Houston’s On Main, 120 Main St., Milo — During an Aug. 17 visit, an inspector observed workers failing to wash their hands between tasks or after handling raw meat.
He also reported that cooking flour was stored underneath a kitchen sink, creating a risk of contamination; the ice machine had a buildup of black mildew on the interior; cooked mashed potatoes were being held at 130 degrees and had to be discarded; cooked and prepared items that were stored long-term throughout the kitchen had no date markings on them.
Also, the handwashing sink was obstructed; meat was thawed by being left to sit on a counter at room temperature; onions were stored on a cement floor near a container of herbicide; single-service plastic containers were being washed and reused; there was a heavy buildup of debris observed in all corners of the floor and walls; and an assortment of CBD gummies for personal use were stored in the kitchen near the food preparation and storage areas.
Bear Creek Golf Course, 145 Country Club Road, Forest City – During an Aug. 16 visit, an inspector found cut tomatoes, lettuce, salads and cucumbers being stored in a kitchen cooler that was unplugged and holding food at 63 degrees.

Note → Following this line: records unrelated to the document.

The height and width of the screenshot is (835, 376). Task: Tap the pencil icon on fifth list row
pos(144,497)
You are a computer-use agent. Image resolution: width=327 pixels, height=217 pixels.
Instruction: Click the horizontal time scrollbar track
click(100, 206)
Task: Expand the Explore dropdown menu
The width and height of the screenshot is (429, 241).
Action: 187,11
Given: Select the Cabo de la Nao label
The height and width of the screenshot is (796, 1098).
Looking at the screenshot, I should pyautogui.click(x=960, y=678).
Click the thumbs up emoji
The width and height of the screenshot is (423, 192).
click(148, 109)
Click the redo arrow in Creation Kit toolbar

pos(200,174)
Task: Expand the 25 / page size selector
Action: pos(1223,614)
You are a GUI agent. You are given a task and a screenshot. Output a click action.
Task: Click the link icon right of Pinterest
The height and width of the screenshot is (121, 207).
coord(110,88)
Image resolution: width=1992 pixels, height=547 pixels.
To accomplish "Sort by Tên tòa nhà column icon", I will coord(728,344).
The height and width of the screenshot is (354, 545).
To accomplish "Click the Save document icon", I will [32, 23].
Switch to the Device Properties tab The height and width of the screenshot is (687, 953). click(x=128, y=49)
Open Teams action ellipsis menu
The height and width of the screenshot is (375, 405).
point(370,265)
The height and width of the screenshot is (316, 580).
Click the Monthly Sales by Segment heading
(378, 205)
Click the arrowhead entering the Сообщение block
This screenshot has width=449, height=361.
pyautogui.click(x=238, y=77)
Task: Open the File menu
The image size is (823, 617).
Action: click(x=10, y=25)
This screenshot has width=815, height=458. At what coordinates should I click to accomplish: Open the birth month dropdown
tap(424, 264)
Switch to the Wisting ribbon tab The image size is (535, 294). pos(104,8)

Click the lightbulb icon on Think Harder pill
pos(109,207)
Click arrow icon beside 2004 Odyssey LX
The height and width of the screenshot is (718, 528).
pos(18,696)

All of the food had to be discarded.
Elsewhere, the inspector found tomatoes, cucumbers, lettuce and onions that were not date marked and had to be discarded. In addition, some of the food items inside a functioning cooler had date markings from June and were contaminated with a mold-like substance.
The inspector also reported that the mechanical dishwasher was not sanitizing dishes and was contaminated by food debris and a buildup of some kind. Also, non-food-grade fly and wasp spray was stored above clean kitchen equipment and utensils.
The Branding Iron, 135 S. Jackson St., Thompson – During an Aug. 16 visit, an inspector determined the person in charge was not a certified food protection manager. He also reported that the staff was not washing their hands properly; the large can opener was soiled with food debris; rice prepared the previous day was holding at 57 degrees and had to be discarded; and the salad bar did not have sufficient ice to ensure food safety.
The visit was in response to a complaint about cross-contamination of food. In his published report, the state inspector stated the complaint “was not verified,” but also that that the complaint was “closed and verified.”
McDonald’s, 1709 La Porte Road, Waterloo – During an Aug. 15 visit, an inspector observed an employee holding a stack of unwrapped cheese to his or her apron while relocating the product. He also found burrito mix holding at 48 degrees, which was not hot or cold enough to ensure food safety, and found eggs that had been left out at 48 degrees.
In addition, there was sliced cheese that was not date stamped and there was food debris in the handwashing sink. The visit was in response to a complaint of an unspecified nature. The inspector didn’t indicate in his report whether the complaint was verified.